Kardinal Wetter, der 1928 geboren wurde und von 1968 bis 2008 Bischof von Speyer war, präsentierte sich erstaunlich agil und geistig hellwach. In ihrem Gespräch reflektierte er über bedeutende Ereignisse seines Lebens, unter anderem die Seligsprechung des Jesuitenpaters Rupert Mayer durch Papst Johannes Paul II. im Jahr 1987, bei der Bischof Jung zugegen war. Auch die Seligsprechung von Paul Josef Nardini im Speyerer Dom 2006, bei der Wetter als offizieller Vertreter des Papstes auftrat, fand Erwähnung. Er wagte sogar einen Rückblick auf seine Erfahrungen im Konklave in Bezug auf das Pontifikat von Papst Leo XIV.

Erinnerungen und Reflexionen

Bischof Jung lobte Wetters bemerkenswertes Erinnerungsvermögen und sein Personengedächtnis. Die beiden setzten ihren Austausch in einer herzlichen Atmosphäre fort, wobei sie sich auch über ihre gemeinsamen Wege und die Herausforderungen der vergangenen Jahre austauschten. Es war eine berührende Begegnung, die mit der Zusage endete, im Gebet verbunden zu bleiben.

Ein Leben für die Kirche

Kardinal Wetter wurde in eine Eisenbahnerfamilie hineingeboren, sein Vater war Lokomotivführer. Nach dem Abitur in Landau und dem Studium der Katholischen Theologie in Frankfurt und Rom empfing er 1953 die Priesterweihe. Sein Weg führte ihn von verschiedenen Stationen in der Kirche, darunter auch eine akademische Laufbahn als Professor für Fundamentaltheologie, bis hin zur Ernennung zum Erzbischof von München und Freising durch Papst Paul VI. 1982.

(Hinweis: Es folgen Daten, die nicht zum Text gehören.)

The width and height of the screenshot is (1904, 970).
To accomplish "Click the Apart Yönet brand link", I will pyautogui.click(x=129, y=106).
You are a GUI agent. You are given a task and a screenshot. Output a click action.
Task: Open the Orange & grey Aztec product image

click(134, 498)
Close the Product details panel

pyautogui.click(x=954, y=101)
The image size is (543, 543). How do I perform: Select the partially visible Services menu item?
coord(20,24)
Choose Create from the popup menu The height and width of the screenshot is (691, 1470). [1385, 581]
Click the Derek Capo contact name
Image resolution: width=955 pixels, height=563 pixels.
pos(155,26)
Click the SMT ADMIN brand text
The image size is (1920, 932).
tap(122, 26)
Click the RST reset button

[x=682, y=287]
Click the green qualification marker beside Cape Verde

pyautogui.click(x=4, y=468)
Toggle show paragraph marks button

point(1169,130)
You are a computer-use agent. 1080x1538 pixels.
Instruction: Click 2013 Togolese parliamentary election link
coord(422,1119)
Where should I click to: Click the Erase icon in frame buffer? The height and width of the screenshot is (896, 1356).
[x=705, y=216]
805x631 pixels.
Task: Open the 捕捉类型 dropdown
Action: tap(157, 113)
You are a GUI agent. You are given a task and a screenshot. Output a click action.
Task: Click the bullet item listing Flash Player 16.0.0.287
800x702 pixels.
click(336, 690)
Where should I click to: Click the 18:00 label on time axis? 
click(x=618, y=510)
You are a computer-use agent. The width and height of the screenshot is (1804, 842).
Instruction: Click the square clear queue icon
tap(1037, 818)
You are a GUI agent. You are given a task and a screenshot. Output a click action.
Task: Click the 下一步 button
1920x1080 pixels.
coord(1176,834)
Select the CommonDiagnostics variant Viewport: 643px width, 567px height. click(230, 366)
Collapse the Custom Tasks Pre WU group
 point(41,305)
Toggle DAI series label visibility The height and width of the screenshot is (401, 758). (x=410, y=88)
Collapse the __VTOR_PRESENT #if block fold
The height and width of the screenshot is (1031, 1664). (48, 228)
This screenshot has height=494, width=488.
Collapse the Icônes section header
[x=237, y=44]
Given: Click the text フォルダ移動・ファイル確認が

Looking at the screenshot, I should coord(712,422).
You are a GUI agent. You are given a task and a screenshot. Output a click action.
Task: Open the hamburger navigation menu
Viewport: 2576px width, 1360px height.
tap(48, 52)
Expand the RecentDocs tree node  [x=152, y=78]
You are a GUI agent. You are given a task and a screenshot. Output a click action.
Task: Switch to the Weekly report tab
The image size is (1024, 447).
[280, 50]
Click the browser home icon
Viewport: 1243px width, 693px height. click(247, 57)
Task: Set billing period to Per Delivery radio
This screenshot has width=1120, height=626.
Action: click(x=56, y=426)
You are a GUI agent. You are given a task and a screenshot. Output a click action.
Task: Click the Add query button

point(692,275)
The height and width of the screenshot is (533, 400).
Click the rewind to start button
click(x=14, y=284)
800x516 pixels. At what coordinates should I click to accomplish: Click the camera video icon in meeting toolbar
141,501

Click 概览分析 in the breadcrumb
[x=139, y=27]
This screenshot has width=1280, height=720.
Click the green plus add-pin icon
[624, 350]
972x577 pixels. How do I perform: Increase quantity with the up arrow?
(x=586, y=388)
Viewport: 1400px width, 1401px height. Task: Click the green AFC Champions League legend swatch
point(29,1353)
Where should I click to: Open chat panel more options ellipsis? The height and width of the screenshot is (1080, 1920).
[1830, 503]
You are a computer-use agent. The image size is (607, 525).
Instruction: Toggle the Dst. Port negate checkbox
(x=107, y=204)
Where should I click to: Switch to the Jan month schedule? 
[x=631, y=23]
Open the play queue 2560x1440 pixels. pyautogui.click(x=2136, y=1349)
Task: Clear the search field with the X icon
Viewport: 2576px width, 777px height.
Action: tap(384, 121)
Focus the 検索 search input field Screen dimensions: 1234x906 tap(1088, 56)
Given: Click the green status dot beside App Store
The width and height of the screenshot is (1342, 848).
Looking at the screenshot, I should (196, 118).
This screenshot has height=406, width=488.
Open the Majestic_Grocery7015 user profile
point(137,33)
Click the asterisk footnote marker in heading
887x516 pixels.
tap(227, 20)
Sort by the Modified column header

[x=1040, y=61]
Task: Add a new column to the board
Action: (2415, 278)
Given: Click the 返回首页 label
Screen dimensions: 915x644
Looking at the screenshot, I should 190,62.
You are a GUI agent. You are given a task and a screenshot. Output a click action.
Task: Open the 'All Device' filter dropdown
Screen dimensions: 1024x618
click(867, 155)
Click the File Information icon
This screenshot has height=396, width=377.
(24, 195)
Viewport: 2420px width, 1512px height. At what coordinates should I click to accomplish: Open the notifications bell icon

In seinen Amtsjahren setzte sich Wetter für viele bedeutende Projekte und Veranstaltungen ein, wie etwa das ökumenische Treffen in München und den Katholikentag, der 1984 in der Stadt stattfand. Auch war er von 1981 bis 2008 Vorsitzender der Glaubenskommission der Deutschen Bischofskonferenz und trat hinsichtlich verschiedener kirchlicher Missstände ein. In jüngerer Zeit wurde Wetters Umgang mit Klerikern kritisiert, was zu einem Gutachten führte, das in 22 Fällen fehlerhaftes Vorgehen feststellte.

Der Kardinal-Wetter-Preis ist seit 2008 ein Zeichen für seine weitreichende Wirksamkeit und zur Auszeichnung theologischer Arbeiten. Trotz seiner Emeritierung bleibt er aktiv im kirchlichen Leben und engagiert sich besonders für den Schutz des ungeborenen Lebens.

Während die Begegnung zwischen Bischof Jung und Kardinal Wetter viele Erinnerungen weckte, gibt es auch aktuelle Nachrichten, die die Kölnerinnen und Kölner beschäftigen. Vor wenigen Tagen kam es zu einem Ausfall von WhatsApp Web, der zahlreiche Nutzer verunsicherte. Obwohl der Dienst mittlerweile wiederhergestellt ist, bleibt unklar, ob die Probleme nur lokal oder international waren. Nutzer wurden darauf hingewiesen, die Seite nicht zu aktualisieren, um den Verlust von Gesprächen zu vermeiden. Als Alternative wurden weitere Kommunikationsmöglichkeiten wie Telefon oder Signal empfohlen.

Insgesamt zeigt der Besuch von Bischof Jung die verbindende Kraft der Gemeinschaft innerhalb der Kirche, während die Technologie mit ihren Herausforderungen uns ständig vor neue Aufgaben stellt.

Für weitere Informationen können Sie die Berichte von EWTN, Wikipedia und TV Azteca lesen.